:: What you are asked to do ::
Determine how many lines in the entries below include "Meysu". The reply should be that number and nothing else.

:: The data ::

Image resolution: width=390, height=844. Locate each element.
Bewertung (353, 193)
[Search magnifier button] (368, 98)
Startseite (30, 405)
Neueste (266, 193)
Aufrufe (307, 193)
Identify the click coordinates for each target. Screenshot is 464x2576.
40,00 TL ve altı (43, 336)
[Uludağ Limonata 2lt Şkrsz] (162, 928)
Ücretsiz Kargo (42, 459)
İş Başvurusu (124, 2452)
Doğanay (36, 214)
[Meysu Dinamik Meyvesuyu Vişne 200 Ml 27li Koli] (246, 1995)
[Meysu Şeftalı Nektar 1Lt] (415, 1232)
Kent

:: Task output ::
2